■ Text segment
[Start of Attachment]

Under the title of Solution Objectives, the Solicitation states:

Business Process Operations will support efficient and effective operations across the entire lifecycle of student financing...under FSA’s single brand, by providing the personnel necessary to respond to inbound customer (e.g. student applicants, borrowers, etc.) and partner (e.g. schools) inquiries, execute separately-developed outbound outreach campaigns, and perform back-office processing activities that cannot be automated. These personnel will provide an enhanced level of service, across the full life cycle of student financing, beyond today’s environment and one that is consistent with leading financial services providers…”

Based on broader NextGen goals, ED wants the selected BPO contractors to begin scaling operations in parallel with the start of existing customer accounts migration once the Enhanced Processing Solution is fully operational and ready to start migration (no later than six months after award). (emphasis added)

[End of Attachment]

■ Problems and tasks
1. According to the solicitation excerpt, by when must the Enhanced Processing Solution be fully operational and ready to start migration?
2. Transcribe the solicitation excerpt from "Based on broader" to "award). (emphasis added)".
The listing comes from a different source than the solicitation excerpt.

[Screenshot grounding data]
[Start of Attachment]

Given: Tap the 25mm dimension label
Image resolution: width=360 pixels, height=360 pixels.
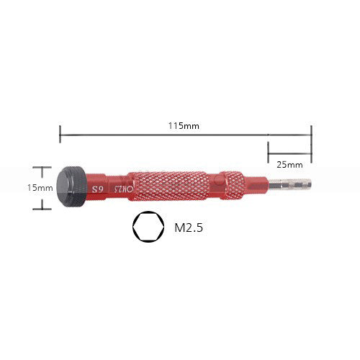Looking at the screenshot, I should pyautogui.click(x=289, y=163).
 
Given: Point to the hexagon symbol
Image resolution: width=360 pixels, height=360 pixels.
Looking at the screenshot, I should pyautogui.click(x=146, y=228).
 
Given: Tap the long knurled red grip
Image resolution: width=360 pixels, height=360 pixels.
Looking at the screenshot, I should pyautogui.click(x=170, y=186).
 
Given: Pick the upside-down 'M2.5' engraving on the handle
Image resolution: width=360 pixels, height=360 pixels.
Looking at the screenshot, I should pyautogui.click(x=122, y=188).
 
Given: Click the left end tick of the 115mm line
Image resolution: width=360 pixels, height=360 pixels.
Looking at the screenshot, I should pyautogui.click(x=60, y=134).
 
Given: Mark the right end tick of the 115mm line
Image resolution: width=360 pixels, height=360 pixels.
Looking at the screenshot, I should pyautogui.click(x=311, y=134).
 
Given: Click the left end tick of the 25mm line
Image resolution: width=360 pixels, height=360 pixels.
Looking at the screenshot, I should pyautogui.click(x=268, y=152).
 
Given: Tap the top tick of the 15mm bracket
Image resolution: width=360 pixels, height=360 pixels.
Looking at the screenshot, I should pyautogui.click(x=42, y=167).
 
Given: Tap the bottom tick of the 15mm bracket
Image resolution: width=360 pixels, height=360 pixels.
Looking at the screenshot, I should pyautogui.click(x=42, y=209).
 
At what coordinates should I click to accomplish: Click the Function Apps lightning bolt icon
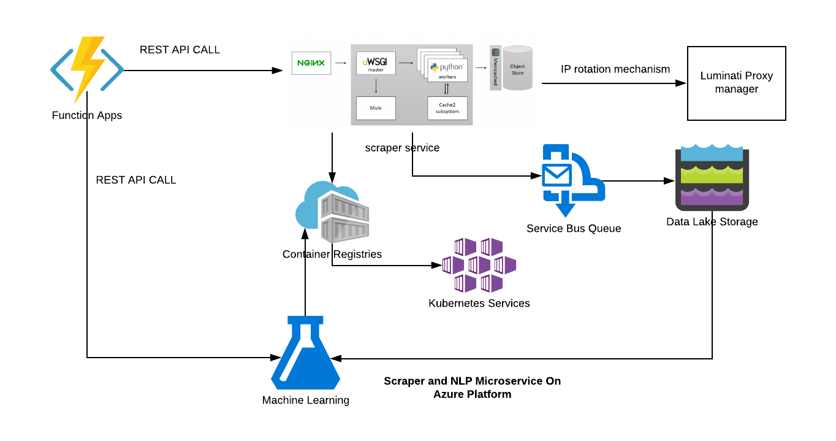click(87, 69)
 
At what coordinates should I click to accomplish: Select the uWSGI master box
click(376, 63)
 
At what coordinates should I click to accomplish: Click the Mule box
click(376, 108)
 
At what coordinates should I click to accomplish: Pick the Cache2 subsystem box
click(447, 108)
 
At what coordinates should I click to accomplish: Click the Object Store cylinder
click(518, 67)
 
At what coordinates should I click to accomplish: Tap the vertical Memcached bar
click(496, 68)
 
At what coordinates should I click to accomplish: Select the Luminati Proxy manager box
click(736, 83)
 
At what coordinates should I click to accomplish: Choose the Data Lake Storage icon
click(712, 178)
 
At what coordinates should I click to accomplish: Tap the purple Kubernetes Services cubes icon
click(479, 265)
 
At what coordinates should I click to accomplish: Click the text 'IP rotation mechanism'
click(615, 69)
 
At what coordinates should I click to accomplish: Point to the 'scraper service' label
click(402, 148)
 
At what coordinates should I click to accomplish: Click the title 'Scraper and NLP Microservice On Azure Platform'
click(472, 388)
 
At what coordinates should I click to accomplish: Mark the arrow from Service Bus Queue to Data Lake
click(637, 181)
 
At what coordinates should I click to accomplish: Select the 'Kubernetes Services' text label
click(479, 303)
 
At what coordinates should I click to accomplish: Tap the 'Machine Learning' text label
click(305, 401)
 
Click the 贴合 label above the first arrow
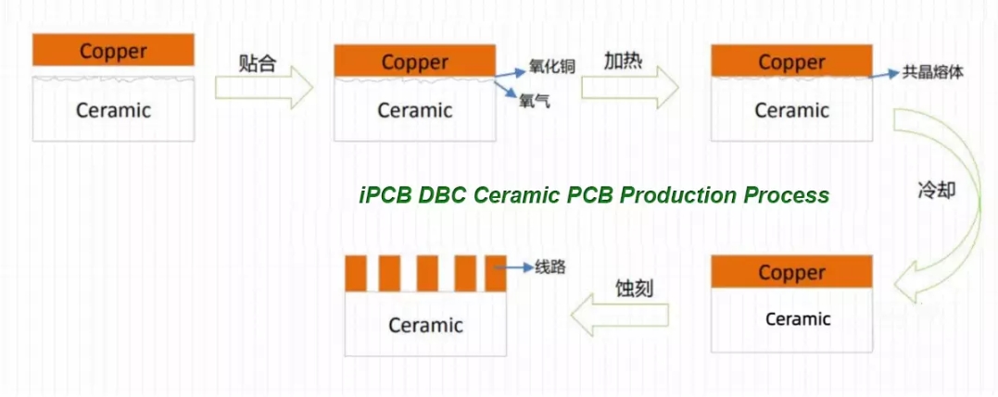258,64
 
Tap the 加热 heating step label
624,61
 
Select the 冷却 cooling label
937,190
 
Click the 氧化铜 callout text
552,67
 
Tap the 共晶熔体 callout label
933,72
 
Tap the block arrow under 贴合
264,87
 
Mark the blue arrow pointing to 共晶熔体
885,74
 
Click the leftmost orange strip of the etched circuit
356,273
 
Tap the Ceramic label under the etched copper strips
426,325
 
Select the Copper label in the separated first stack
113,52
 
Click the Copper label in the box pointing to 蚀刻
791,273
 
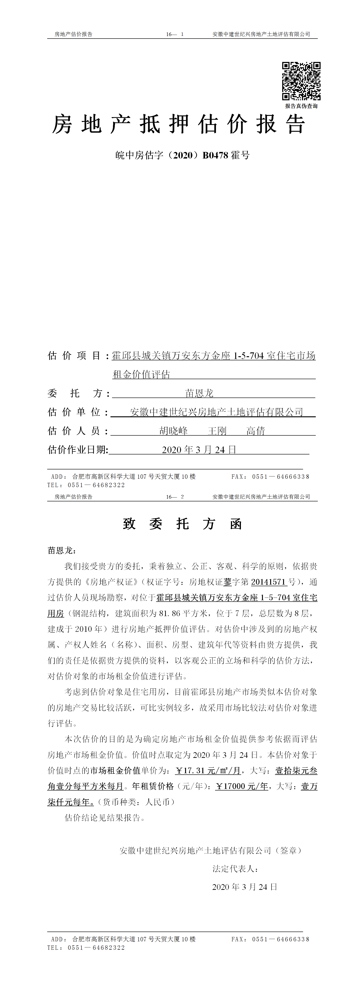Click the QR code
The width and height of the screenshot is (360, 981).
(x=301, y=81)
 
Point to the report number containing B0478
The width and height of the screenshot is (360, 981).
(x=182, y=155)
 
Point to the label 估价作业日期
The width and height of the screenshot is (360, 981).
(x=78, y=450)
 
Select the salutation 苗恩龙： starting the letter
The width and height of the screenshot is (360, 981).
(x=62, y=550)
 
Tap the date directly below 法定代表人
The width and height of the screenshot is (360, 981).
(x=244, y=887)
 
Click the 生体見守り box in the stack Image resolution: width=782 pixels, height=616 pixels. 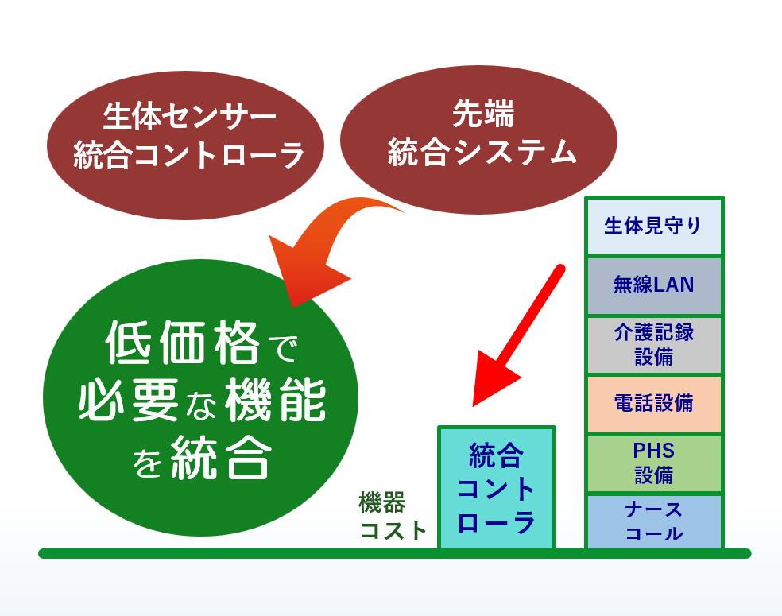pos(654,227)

[End of Attachment]

■ Task results
1. No later than six months after award.

2.
Based on broader NextGen goals, ED wants the selected BPO contractors to begin scaling operations in parallel with the start of existing customer accounts migration once the Enhanced Processing Solution is fully operational and ready to start migration (no later than six months after award). (emphasis added)